In an unlikely but fortunate turn of events, Marianna had the privilege to meet the young men and women who filled in the Conviction sketchbooks when visiting Rikers Island Correctional Facility. Achitoff got her clearance to visit the adolescent housing unit, where she met 16-year-olds Mashruf and Jean.
“In the Conviction sketchbook, Jean had written that he was worried about never leaving jail, and his mom and sister giving up on him. The day I met him, he found out that he was going home in a week!”
In addition, Lesley invited Marianna to sit in on her weekly art therapy session at the Women’s housing unit. And much like her thesis started with drawing portraits, Marianna drew the women she met that day while getting their feedback on their entire Conviction experience.
Here are some of their responses to the sketchbooks and to their work being presented in a public exhibition:
“I loved everything about it and the opportunity to partake in it, and the fact that it was shown in an actual art show. I was overwhelmed by the comments. I cried.”
“To see people care when they didn’t even know. They didn’t judge. It was amazing.”
“I think it’s good for people to know how I feel in jail…and the comments made me feel stronger, and like I could get through this experience.”

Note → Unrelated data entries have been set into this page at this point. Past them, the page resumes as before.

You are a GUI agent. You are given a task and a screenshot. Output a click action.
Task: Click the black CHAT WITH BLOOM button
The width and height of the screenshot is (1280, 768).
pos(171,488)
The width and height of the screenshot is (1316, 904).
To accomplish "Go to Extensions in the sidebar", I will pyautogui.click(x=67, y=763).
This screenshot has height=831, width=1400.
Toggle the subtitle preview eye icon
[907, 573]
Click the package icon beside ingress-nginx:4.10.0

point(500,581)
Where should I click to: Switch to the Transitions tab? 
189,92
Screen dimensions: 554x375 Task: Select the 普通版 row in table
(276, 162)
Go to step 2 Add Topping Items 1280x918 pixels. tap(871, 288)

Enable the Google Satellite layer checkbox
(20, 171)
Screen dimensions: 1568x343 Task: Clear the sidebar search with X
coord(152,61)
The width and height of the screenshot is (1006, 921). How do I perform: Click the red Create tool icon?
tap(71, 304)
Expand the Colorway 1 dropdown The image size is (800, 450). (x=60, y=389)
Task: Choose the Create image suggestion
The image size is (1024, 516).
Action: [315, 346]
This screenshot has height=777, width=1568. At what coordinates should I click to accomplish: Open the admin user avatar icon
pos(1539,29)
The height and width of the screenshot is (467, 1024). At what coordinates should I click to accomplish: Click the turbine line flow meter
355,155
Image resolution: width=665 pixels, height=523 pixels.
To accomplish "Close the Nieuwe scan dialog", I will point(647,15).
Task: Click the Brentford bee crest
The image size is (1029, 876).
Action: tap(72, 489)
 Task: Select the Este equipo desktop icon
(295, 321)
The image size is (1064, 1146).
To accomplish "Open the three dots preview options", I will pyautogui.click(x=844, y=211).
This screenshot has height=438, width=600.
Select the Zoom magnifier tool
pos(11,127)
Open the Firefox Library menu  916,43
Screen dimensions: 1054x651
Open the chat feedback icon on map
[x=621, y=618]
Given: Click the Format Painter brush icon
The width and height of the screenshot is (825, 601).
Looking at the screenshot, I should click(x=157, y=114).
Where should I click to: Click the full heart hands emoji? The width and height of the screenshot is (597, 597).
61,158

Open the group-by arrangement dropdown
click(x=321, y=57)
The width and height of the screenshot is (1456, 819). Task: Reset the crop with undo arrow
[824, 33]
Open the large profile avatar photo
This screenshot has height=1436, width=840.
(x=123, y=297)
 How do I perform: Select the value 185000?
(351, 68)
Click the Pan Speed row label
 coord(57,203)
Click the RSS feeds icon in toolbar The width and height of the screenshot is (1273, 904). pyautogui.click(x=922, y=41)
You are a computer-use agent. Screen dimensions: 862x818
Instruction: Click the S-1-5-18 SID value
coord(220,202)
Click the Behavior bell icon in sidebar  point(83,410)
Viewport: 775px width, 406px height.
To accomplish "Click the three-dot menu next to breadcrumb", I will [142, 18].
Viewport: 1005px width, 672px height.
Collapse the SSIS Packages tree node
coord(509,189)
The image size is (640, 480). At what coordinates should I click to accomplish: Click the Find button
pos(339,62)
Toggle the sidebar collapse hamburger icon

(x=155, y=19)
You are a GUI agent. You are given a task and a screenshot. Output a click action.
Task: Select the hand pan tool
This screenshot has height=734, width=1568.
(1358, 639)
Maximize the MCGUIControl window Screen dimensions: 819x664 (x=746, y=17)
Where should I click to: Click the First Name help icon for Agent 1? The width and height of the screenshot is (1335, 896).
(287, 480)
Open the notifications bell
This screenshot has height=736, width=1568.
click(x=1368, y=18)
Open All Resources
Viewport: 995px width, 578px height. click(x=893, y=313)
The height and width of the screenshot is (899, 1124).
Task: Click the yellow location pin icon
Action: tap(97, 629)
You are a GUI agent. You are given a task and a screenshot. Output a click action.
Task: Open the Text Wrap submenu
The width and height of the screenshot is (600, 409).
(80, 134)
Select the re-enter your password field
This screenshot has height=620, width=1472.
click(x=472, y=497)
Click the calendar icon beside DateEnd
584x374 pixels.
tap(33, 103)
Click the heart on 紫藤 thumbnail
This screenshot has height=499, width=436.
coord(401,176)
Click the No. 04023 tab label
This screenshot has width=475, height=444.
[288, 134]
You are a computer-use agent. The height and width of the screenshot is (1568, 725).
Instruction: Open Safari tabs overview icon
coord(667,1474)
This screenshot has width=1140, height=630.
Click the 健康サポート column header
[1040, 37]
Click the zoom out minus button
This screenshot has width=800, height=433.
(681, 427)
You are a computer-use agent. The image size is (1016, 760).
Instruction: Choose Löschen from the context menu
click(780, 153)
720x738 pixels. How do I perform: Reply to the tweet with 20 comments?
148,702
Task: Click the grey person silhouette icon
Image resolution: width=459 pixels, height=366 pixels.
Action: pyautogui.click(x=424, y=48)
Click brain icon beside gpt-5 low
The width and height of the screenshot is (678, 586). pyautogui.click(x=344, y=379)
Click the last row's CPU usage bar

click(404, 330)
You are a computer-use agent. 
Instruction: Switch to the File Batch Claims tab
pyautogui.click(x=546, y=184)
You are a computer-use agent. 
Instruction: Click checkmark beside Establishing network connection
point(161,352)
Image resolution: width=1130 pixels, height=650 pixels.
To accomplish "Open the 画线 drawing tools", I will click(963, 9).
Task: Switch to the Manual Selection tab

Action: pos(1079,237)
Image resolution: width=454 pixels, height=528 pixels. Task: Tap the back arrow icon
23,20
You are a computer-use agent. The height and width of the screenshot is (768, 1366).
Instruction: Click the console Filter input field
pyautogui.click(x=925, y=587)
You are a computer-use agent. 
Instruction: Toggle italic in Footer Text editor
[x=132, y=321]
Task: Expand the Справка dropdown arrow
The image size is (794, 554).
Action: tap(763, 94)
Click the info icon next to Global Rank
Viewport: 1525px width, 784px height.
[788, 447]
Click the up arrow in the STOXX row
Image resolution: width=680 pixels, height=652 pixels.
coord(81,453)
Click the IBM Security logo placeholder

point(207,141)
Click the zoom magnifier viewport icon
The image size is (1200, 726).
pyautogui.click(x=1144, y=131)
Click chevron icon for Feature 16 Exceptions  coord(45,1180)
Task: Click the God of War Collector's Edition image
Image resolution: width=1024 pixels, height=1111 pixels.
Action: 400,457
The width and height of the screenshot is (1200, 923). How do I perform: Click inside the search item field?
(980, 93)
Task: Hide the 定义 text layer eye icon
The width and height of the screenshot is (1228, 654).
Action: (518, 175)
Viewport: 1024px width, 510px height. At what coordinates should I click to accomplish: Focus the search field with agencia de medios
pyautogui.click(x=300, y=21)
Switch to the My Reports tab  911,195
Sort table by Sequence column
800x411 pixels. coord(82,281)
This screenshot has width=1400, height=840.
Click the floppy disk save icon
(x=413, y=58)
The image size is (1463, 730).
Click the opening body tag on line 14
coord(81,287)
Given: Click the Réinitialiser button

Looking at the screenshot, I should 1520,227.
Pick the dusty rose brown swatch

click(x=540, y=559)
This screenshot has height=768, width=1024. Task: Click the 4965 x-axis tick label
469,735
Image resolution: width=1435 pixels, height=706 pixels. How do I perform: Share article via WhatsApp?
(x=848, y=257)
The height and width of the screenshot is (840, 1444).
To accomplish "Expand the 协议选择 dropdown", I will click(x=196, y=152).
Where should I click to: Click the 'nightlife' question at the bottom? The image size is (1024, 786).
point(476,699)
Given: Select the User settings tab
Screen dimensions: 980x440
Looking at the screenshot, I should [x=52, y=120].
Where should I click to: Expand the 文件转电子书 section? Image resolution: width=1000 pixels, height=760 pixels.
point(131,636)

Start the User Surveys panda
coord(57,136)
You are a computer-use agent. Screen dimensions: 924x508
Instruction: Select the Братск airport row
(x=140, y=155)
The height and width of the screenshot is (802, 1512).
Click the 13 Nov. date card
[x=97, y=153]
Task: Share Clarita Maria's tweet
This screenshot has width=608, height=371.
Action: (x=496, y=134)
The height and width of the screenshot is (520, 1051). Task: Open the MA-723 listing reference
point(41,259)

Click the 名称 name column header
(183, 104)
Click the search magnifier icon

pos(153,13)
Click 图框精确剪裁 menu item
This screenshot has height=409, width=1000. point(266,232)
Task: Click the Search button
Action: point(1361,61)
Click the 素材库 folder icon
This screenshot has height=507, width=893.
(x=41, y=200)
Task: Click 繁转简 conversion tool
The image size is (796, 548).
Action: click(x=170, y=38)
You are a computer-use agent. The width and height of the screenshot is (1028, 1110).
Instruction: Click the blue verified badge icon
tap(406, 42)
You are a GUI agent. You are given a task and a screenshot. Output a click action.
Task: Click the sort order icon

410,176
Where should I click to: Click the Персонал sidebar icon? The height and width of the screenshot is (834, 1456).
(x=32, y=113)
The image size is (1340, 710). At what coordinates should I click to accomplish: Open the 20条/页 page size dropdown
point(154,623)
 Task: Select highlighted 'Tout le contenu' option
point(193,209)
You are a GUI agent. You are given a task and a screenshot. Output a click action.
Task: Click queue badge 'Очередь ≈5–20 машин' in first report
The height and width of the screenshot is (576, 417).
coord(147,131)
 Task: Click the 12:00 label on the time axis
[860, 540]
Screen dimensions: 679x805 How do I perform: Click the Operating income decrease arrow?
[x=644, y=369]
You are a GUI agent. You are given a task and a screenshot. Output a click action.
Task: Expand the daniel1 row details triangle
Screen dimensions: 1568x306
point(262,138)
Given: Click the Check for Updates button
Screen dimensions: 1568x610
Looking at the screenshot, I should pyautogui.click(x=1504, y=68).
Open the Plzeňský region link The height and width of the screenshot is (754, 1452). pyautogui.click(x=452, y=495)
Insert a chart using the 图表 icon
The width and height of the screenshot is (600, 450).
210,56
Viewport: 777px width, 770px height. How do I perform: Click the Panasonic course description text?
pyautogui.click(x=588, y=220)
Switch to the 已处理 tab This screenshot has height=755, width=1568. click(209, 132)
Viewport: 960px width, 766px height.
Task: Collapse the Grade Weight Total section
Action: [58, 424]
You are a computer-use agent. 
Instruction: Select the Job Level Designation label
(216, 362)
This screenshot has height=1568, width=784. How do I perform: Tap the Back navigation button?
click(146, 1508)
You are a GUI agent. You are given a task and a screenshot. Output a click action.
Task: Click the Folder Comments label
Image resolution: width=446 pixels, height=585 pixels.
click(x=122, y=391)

Looking Forward, Marianna hopes to publish and distribute Conviction sketchbooks to more prisons and jails around the country, and perhaps internationally. Grateful for the bravery and vulnerability of the artists and authors who participated in her exhibition, Marianna wants to return the favor by organizing a public gallery of the finished Conviction sketchbooks—only this time, in the correctional facility where they were completed.